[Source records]
⁂
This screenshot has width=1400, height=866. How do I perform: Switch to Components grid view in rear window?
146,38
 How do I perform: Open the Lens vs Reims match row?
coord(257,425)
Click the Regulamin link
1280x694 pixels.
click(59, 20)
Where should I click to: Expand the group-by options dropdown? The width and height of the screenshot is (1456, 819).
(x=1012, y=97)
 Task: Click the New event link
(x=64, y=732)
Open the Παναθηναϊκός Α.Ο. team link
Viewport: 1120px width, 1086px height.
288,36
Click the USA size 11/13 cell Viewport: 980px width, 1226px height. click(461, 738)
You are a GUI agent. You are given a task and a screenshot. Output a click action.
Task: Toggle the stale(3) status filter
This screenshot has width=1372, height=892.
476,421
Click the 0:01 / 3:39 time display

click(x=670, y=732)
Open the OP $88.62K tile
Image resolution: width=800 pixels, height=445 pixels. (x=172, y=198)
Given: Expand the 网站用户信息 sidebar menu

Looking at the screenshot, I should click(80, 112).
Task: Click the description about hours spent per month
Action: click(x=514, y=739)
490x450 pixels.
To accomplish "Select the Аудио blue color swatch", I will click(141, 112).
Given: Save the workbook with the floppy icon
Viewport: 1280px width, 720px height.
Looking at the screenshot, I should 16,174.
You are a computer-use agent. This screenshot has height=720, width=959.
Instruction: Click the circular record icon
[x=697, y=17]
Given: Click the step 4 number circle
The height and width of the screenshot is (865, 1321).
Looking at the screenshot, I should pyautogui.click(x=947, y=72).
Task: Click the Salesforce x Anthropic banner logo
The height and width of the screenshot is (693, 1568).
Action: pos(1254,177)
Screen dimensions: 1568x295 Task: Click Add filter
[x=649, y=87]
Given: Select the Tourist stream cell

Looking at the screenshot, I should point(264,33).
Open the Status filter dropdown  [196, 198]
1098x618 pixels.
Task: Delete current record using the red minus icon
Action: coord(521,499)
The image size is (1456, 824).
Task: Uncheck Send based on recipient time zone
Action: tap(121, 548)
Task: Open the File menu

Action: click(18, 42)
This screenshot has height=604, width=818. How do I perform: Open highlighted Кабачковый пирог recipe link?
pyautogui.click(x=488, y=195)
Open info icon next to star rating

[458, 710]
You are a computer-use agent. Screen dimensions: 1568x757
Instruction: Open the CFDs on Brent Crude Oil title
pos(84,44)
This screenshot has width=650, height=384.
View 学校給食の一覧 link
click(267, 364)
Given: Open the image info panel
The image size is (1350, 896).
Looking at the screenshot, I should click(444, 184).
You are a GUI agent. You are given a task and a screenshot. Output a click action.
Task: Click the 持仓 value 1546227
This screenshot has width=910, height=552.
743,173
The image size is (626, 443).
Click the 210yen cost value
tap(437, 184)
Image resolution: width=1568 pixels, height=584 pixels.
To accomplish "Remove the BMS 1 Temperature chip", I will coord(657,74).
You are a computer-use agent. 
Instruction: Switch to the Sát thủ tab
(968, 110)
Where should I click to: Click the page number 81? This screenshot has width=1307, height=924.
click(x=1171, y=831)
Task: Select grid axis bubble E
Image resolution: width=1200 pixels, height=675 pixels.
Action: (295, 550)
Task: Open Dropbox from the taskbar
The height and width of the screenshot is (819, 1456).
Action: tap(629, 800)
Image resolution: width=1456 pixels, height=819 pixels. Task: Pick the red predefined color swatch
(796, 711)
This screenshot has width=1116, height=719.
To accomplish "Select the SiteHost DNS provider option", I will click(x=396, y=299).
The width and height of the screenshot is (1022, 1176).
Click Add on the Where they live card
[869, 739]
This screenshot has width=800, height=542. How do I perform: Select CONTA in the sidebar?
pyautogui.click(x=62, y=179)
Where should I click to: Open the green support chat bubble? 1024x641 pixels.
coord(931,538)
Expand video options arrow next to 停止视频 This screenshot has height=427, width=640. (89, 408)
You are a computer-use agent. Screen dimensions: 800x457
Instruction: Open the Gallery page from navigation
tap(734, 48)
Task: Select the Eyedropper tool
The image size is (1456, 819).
⁂
## What you will do
Reproduce every line of the items above verbatim, from the first to the last.

## Exercise result
This screenshot has width=1400, height=866. How do I perform: Switch to Components grid view in rear window?
146,38
 How do I perform: Open the Lens vs Reims match row?
coord(257,425)
Click the Regulamin link
1280x694 pixels.
click(59, 20)
Where should I click to: Expand the group-by options dropdown? The width and height of the screenshot is (1456, 819).
(x=1012, y=97)
 Task: Click the New event link
(x=64, y=732)
Open the Παναθηναϊκός Α.Ο. team link
Viewport: 1120px width, 1086px height.
288,36
Click the USA size 11/13 cell Viewport: 980px width, 1226px height. click(461, 738)
You are a GUI agent. You are given a task and a screenshot. Output a click action.
Task: Toggle the stale(3) status filter
This screenshot has width=1372, height=892.
476,421
Click the 0:01 / 3:39 time display

click(x=670, y=732)
Open the OP $88.62K tile
Image resolution: width=800 pixels, height=445 pixels. (x=172, y=198)
Given: Expand the 网站用户信息 sidebar menu

Looking at the screenshot, I should click(80, 112).
Task: Click the description about hours spent per month
Action: click(x=514, y=739)
490x450 pixels.
To accomplish "Select the Аудио blue color swatch", I will click(141, 112).
Given: Save the workbook with the floppy icon
Viewport: 1280px width, 720px height.
Looking at the screenshot, I should 16,174.
You are a computer-use agent. This screenshot has height=720, width=959.
Instruction: Click the circular record icon
[x=697, y=17]
Given: Click the step 4 number circle
The height and width of the screenshot is (865, 1321).
Looking at the screenshot, I should pyautogui.click(x=947, y=72).
Task: Click the Salesforce x Anthropic banner logo
The height and width of the screenshot is (693, 1568).
Action: pos(1254,177)
Screen dimensions: 1568x295 Task: Click Add filter
[x=649, y=87]
Given: Select the Tourist stream cell

Looking at the screenshot, I should point(264,33).
Open the Status filter dropdown  [196, 198]
1098x618 pixels.
Task: Delete current record using the red minus icon
Action: coord(521,499)
The image size is (1456, 824).
Task: Uncheck Send based on recipient time zone
Action: tap(121, 548)
Task: Open the File menu

Action: click(18, 42)
This screenshot has height=604, width=818. How do I perform: Open highlighted Кабачковый пирог recipe link?
pyautogui.click(x=488, y=195)
Open info icon next to star rating

[458, 710]
You are a computer-use agent. Screen dimensions: 1568x757
Instruction: Open the CFDs on Brent Crude Oil title
pos(84,44)
This screenshot has width=650, height=384.
View 学校給食の一覧 link
click(267, 364)
Given: Open the image info panel
The image size is (1350, 896).
Looking at the screenshot, I should click(444, 184).
You are a GUI agent. You are given a task and a screenshot. Output a click action.
Task: Click the 持仓 value 1546227
This screenshot has width=910, height=552.
743,173
The image size is (626, 443).
Click the 210yen cost value
tap(437, 184)
Image resolution: width=1568 pixels, height=584 pixels.
To accomplish "Remove the BMS 1 Temperature chip", I will coord(657,74).
You are a computer-use agent. 
Instruction: Switch to the Sát thủ tab
(968, 110)
Where should I click to: Click the page number 81? This screenshot has width=1307, height=924.
click(x=1171, y=831)
Task: Select grid axis bubble E
Image resolution: width=1200 pixels, height=675 pixels.
Action: (295, 550)
Task: Open Dropbox from the taskbar
The height and width of the screenshot is (819, 1456).
Action: tap(629, 800)
Image resolution: width=1456 pixels, height=819 pixels. Task: Pick the red predefined color swatch
(796, 711)
This screenshot has width=1116, height=719.
To accomplish "Select the SiteHost DNS provider option", I will click(x=396, y=299).
The width and height of the screenshot is (1022, 1176).
Click Add on the Where they live card
[869, 739]
This screenshot has width=800, height=542. How do I perform: Select CONTA in the sidebar?
pyautogui.click(x=62, y=179)
Where should I click to: Open the green support chat bubble? 1024x641 pixels.
coord(931,538)
Expand video options arrow next to 停止视频 This screenshot has height=427, width=640. (89, 408)
You are a computer-use agent. Screen dimensions: 800x457
Instruction: Open the Gallery page from navigation
tap(734, 48)
Task: Select the Eyedropper tool
The image size is (1456, 819).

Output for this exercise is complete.